How predictable. Just as the presidential horserace starts to gain velocity, so do oil prices. The Feb. 26 Reuters headline reads “Oil price rise raises specter of global recession.” We are informed: “Oil rose to a 10-month high above $125 a barrel Friday, prompting responses from policymakers around the world including US President Barack Obama, watching US gasoline prices follow crude to push toward $4 a gallon in an election year.” The Reuters account cites jitters over a new military conflagration in the Persian Gulf, which is certainly a factor. But some are seeing an intentional manipulation by the most reactionary sectors of the petro-oligarchy to undermine Obama…

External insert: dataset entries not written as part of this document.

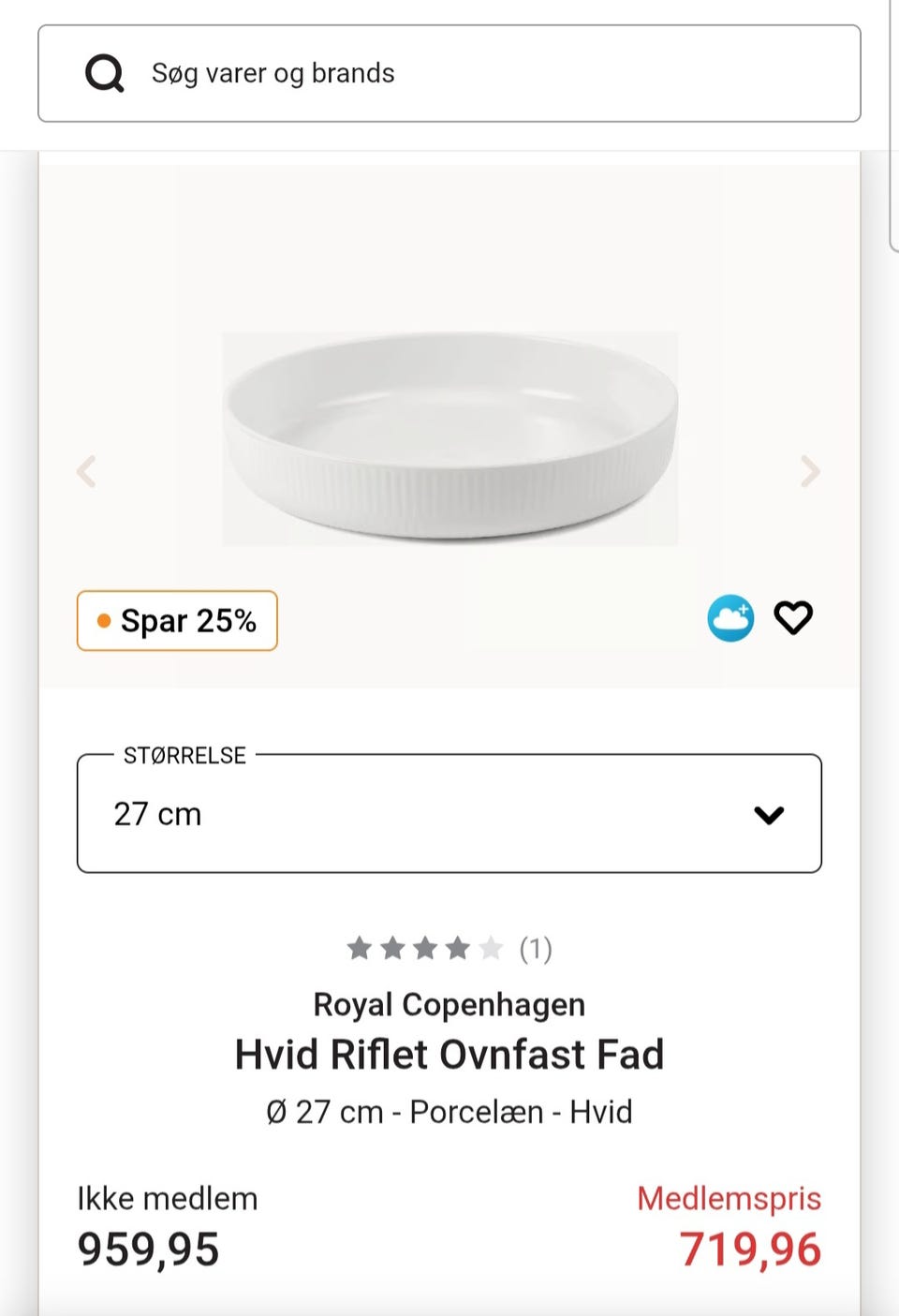Screen dimensions: 899x1316
Task: Click the orange dot in the Spar badge
Action: click(x=104, y=621)
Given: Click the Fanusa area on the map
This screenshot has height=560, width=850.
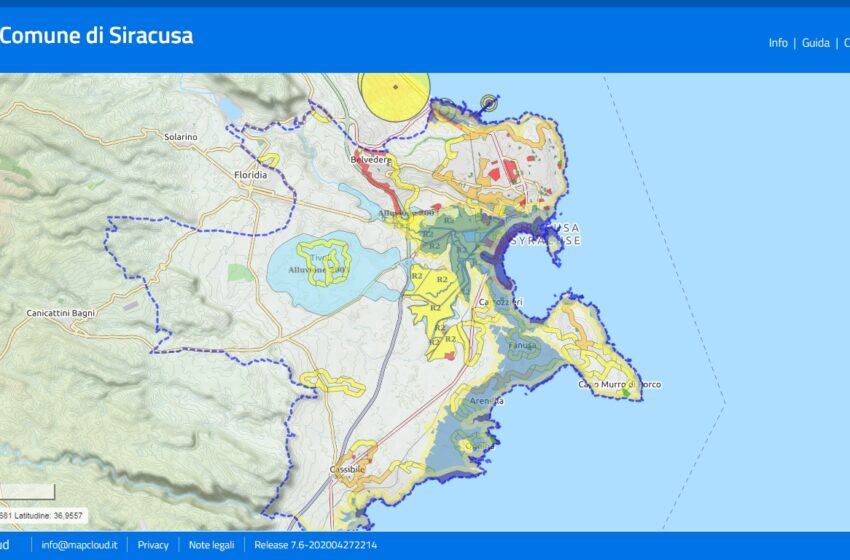Looking at the screenshot, I should [x=522, y=347].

In April 2011, when the current price surge began, Lee Fang wrote a piece for ThinkProgress entitled “The Contango Game: How Koch Industries Manipulates the Oil Market For Profit.” Here’s the critical sections:
While much of the attention on oil speculators has rested on the backs of investors and commodity traders, the petrochemical conglomerate Koch Industries occupies a unique role in manipulating the oil market. Koch has little business in the extraction process. Instead, Koch focuses on shipping crude oil, refining it, distributing it to retailers — then speculating on the future price. With control of every part of the market, Koch is able to bet on future prices with superior information… Koch along with Enron pioneered a number of complex financial products to leverage its privileged position in the energy industry.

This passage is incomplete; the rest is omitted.